**DATA SHOWN**
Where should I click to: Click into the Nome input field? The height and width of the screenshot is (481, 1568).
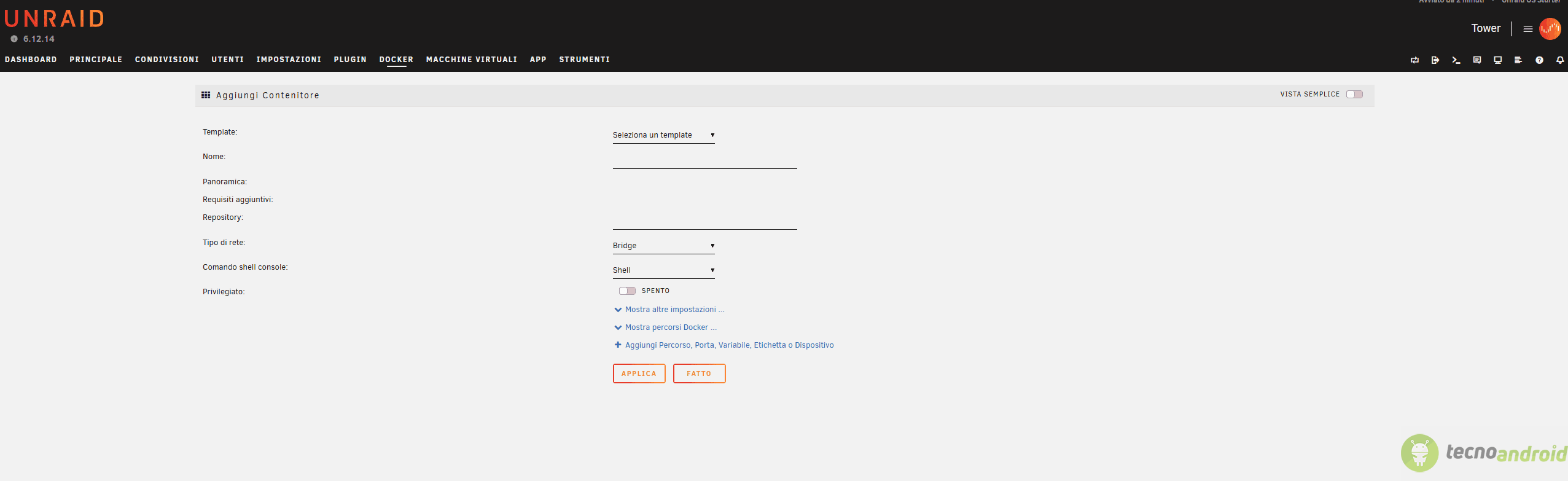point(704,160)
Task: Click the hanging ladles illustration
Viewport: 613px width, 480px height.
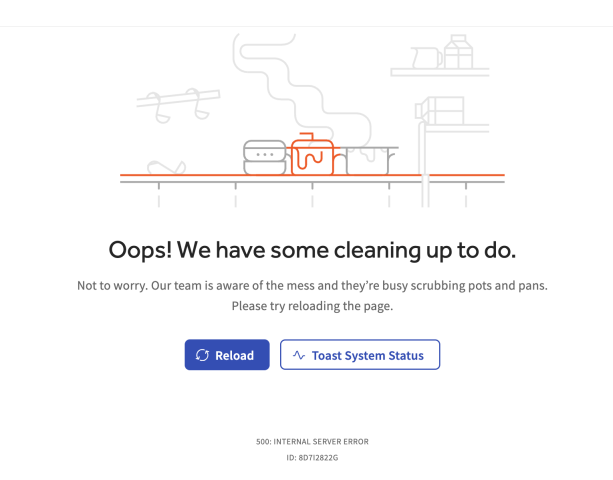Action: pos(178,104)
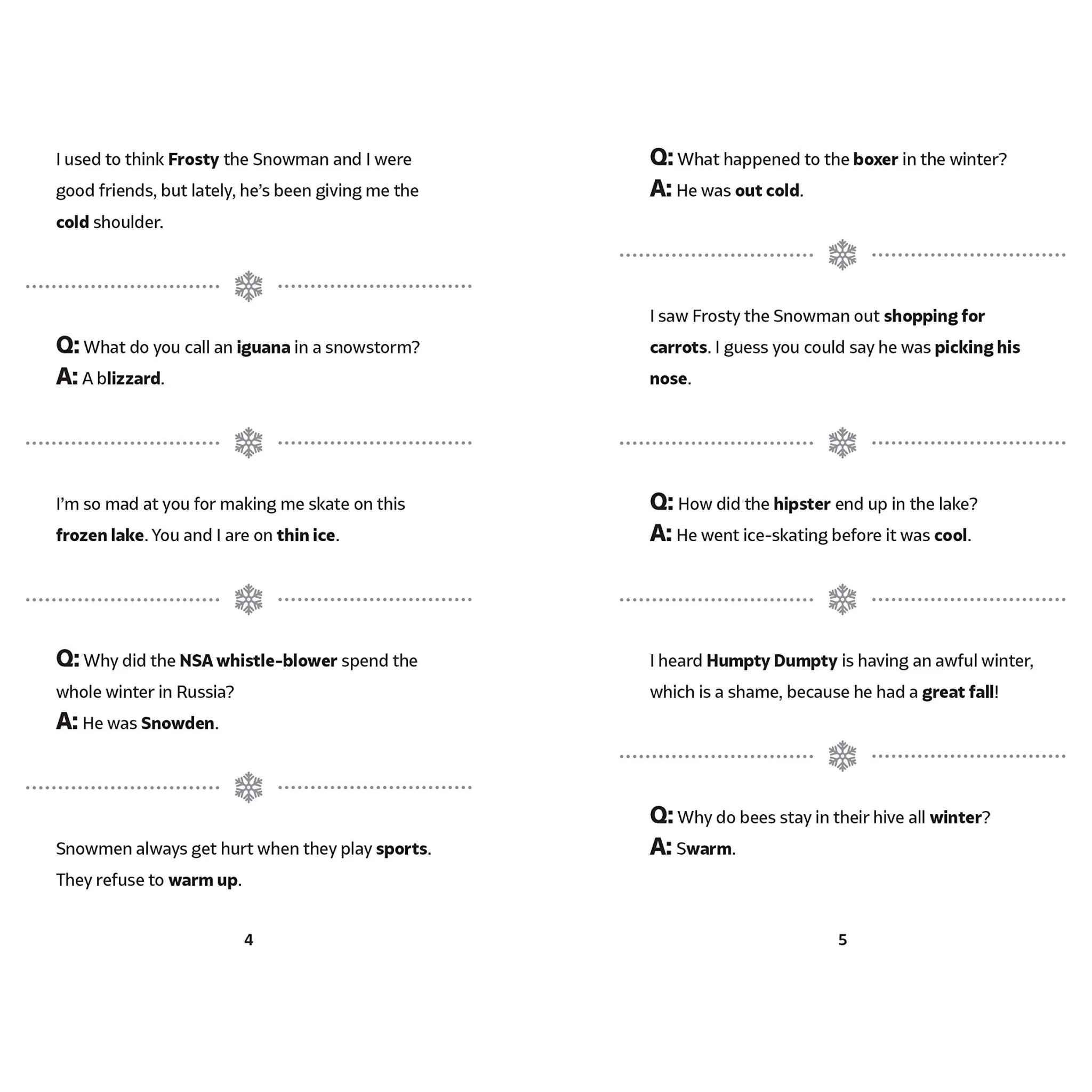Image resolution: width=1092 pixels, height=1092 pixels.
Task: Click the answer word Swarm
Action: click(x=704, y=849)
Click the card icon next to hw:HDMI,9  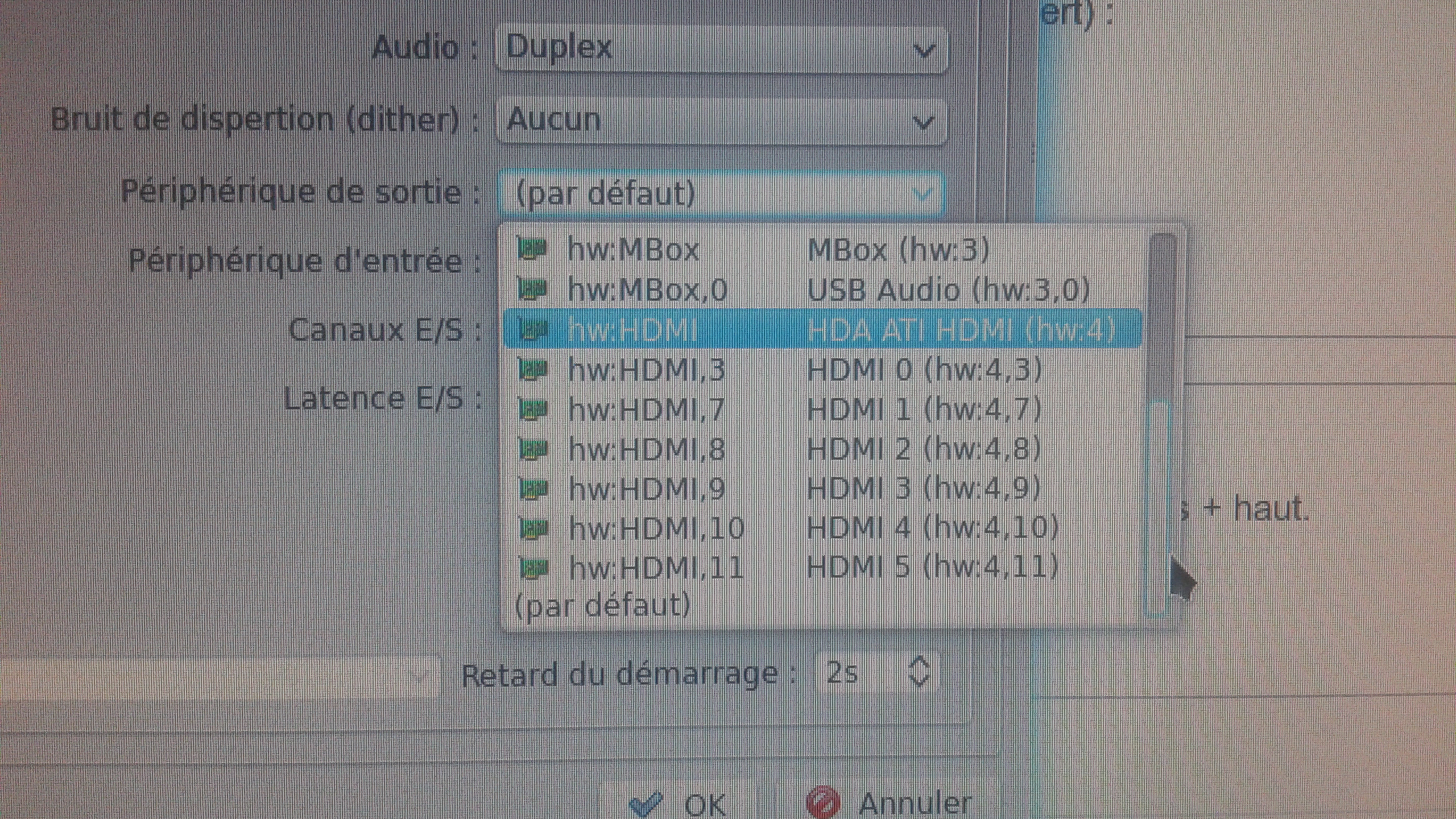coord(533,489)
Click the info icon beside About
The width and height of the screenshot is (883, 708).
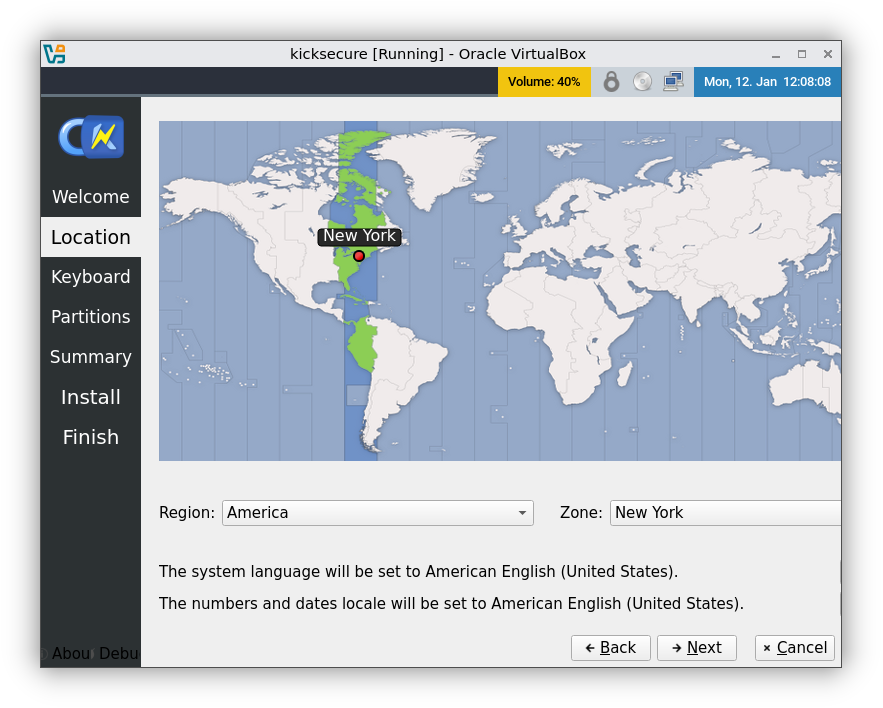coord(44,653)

**TASK**
Rewrite the lines from the beginning of the text through the line containing "Action: click(x=704, y=849)", replacing "hanging ladles" with "hanging spoons" and changing nothing else. Omit the pictures from your answer.

**COMPLETE RESPONSE**
Where should I click to: Click into the Nome input field? The height and width of the screenshot is (481, 1568).
point(704,160)
Task: Click the hanging spoons illustration
Viewport: 613px width, 480px height.
Action: pos(178,104)
Image resolution: width=1092 pixels, height=1092 pixels.
Task: Click the answer word Swarm
Action: click(x=704, y=849)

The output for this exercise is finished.